Known by the acronym LEAF, the intervention will help caregivers build eight positive-emotion skills, including mindfulness, positive reappraisal of events and the pursuit of attainable goals to improve their psychological well-being and ability to cope with the difficulties of caregiving. Each caregiver in the test group will have five one-on-one sessions with a facilitator via teleconference and will receive a tablet preloaded with software to help them practice and reinforce these skills at home. Dowling and her co-investigators will follow them over a period of six months to test the effects of the intervention compared with a control group of caregivers.

The LEAF study builds specifically on the promise of an Atlantic Philanthropies-funded pilot program Dowling conducted with Moskowitz and other colleagues in Australia, which looked at effects of the LEAF intervention in caregivers of people with FTD. They found it had a significant positive effect on mood, stress and caregiver burden at one month after completion of the intervention, and the caregivers found the videoconference and Internet-based delivery very easy to use.

Dowling says, “The study could have far-reaching implications because [the intervention] is so simple and user-friendly. If what we find is similar to what we’ve found in terms of positive outcomes, it could affect lots of people.”

Other researchers are working on technology-based models of care for dementia patients and their caregivers. A $10 million grant from the Centers for Medicare & Medicaid Innovation will allow researchers from UCSF’s Memory and Aging Center and the University of Nebraska Medical Center to create what they call the Dementia Care Ecosystem, a web-based resource that will provide 24-hour consultation services for patients and caregivers, online education and, for some, remote monitoring using smartphones and home sensors to record physical activity and detect behavioral changes that could affect health. Each patient will have a navigator, who will help patients and caregivers with nonmedical issues. The hope is that providing better support for caregivers will allow people with dementia to remain in their homes longer and more safely before moving into assisted living.

Looking Forward to the Future

Early last year, Janet Panzer began receiving hospice care in her facility. Joel says, “I made that decision not because death was imminent, but because it was inevitable.” She died on June 22, one day before her 70th birthday, which was also the Panzers’ 47th wedding anniversary.

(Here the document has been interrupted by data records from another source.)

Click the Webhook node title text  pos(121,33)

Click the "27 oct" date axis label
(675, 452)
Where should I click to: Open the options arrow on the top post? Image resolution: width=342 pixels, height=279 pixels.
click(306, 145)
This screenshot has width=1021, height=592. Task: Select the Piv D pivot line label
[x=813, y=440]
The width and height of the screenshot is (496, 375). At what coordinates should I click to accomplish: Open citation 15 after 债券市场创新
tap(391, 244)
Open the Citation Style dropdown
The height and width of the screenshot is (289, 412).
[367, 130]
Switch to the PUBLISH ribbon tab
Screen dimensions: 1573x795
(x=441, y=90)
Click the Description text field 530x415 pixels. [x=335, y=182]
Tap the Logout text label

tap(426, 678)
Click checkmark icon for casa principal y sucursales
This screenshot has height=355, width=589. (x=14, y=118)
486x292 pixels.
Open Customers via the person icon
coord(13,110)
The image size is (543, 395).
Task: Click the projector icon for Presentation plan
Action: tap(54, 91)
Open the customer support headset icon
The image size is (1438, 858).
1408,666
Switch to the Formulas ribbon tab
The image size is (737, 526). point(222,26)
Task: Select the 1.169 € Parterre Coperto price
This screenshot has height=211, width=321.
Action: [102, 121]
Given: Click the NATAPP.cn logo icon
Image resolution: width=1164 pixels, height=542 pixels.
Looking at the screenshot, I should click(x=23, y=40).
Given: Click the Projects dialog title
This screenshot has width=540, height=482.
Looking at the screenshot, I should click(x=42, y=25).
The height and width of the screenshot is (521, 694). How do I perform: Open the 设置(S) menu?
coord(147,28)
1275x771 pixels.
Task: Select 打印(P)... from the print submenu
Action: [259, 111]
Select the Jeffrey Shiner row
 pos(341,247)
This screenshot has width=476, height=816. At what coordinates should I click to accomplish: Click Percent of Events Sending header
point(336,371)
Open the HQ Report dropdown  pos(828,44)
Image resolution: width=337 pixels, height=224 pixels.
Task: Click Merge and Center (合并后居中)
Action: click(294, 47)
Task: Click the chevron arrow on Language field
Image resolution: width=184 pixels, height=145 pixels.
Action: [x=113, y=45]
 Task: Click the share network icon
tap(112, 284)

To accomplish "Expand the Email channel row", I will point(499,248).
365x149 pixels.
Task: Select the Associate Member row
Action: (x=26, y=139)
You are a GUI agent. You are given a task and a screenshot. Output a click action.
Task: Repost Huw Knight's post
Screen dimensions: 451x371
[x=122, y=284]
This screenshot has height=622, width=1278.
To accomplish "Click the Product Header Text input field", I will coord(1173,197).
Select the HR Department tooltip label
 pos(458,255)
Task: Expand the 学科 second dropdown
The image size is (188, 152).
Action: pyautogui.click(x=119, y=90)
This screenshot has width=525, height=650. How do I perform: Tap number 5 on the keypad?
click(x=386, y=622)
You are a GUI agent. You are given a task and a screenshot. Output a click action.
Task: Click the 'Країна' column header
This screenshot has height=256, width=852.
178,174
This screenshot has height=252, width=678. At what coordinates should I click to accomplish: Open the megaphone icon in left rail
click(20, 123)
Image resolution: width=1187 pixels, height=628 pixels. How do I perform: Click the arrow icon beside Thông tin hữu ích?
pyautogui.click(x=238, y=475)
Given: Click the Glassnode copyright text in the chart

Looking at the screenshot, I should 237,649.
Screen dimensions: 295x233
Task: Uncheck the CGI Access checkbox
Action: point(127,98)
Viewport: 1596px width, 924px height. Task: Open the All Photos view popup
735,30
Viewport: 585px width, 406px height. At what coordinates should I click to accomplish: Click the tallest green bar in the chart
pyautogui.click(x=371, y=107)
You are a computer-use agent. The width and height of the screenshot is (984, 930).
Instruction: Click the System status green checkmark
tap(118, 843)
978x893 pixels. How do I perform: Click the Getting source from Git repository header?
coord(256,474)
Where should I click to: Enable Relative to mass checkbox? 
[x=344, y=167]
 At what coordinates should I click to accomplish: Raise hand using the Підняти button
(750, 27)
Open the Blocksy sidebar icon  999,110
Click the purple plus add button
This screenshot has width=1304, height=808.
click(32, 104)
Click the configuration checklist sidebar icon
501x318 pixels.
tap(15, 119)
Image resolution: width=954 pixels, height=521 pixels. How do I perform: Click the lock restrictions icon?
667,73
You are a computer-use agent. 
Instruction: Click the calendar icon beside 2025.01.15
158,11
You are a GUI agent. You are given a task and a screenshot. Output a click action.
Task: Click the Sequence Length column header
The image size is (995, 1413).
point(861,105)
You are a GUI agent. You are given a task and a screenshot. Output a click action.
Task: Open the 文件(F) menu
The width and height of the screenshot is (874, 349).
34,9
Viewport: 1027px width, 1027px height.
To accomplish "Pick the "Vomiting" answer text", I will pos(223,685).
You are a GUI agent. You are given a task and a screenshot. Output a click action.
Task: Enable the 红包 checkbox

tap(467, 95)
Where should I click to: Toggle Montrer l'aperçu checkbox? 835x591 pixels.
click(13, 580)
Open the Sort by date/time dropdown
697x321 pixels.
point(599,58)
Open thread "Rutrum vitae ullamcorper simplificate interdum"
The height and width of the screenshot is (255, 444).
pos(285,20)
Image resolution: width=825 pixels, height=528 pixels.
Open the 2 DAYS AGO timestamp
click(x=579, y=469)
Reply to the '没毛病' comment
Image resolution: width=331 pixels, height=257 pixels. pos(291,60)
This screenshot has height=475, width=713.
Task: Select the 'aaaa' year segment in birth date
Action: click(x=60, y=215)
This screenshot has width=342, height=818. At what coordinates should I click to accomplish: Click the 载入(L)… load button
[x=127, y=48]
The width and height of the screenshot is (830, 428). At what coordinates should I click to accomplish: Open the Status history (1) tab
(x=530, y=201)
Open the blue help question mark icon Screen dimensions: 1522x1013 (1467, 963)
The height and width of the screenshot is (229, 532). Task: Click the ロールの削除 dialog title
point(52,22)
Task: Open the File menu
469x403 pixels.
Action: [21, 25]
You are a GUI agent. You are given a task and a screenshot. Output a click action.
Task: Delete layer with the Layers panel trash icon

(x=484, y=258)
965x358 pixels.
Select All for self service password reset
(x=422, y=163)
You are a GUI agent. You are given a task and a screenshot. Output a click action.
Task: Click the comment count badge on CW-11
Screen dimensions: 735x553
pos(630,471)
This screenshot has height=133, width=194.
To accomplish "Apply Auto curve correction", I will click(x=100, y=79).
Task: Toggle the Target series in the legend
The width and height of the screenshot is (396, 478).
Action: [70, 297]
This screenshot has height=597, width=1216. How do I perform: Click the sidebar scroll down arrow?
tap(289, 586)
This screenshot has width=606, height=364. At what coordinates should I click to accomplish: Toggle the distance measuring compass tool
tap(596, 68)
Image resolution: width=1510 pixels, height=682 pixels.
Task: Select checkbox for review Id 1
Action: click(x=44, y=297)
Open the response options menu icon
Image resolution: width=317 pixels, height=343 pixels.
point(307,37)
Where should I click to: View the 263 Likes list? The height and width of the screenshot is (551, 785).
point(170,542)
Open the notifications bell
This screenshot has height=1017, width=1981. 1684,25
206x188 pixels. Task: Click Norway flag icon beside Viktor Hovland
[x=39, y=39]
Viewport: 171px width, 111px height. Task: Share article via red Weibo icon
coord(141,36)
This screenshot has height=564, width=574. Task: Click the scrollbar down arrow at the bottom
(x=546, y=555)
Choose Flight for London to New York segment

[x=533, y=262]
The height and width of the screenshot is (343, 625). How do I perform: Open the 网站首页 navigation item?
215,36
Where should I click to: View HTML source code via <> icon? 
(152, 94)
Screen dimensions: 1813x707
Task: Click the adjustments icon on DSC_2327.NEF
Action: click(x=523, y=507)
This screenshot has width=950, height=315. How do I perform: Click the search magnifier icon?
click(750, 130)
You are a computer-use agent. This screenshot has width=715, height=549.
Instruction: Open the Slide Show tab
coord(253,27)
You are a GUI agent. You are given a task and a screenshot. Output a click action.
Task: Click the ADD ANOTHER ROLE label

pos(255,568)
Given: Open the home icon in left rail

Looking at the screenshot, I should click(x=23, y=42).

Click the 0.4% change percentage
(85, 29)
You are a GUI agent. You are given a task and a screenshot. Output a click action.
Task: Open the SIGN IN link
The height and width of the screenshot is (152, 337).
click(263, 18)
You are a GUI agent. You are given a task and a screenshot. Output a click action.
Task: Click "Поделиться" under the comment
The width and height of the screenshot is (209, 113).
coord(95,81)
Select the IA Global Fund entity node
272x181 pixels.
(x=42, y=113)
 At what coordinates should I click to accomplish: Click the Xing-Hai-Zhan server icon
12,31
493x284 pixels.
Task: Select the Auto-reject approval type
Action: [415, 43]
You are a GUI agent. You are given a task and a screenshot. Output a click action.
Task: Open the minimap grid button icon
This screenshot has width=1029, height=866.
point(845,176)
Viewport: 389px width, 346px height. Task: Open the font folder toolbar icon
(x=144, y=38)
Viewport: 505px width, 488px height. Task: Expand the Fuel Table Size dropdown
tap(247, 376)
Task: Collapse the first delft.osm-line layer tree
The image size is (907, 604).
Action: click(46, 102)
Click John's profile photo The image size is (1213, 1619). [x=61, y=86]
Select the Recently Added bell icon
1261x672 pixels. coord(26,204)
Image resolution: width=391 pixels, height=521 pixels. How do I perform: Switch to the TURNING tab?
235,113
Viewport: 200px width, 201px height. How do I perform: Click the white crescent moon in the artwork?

While Joel hasn’t had the benefit of positive-emotion training or a virtual ecosystem for support, he has been able to take care of himself as Janet’s illness progressed to its end. He keeps active and tries to focus on the positives of his life, past and present. He gets support from friends and other caregivers, and finds comfort in trying to help others. “I want to help people to talk about this,” he says. In 2013, he and Janet appeared in a film about dementia. The Sum Total of Our Memory, directed by Barbara Klutinis (whom Joel and Janet met at a dementia support group), focuses primarily on Alzheimer’s disease but offers insight on the experience of living with dementia in general and is used as a resource by several organizations. He also looks toward the future. With the blessing of his family, he has begun a tentative search for companionship. “It gives me something to maybe look forward to.”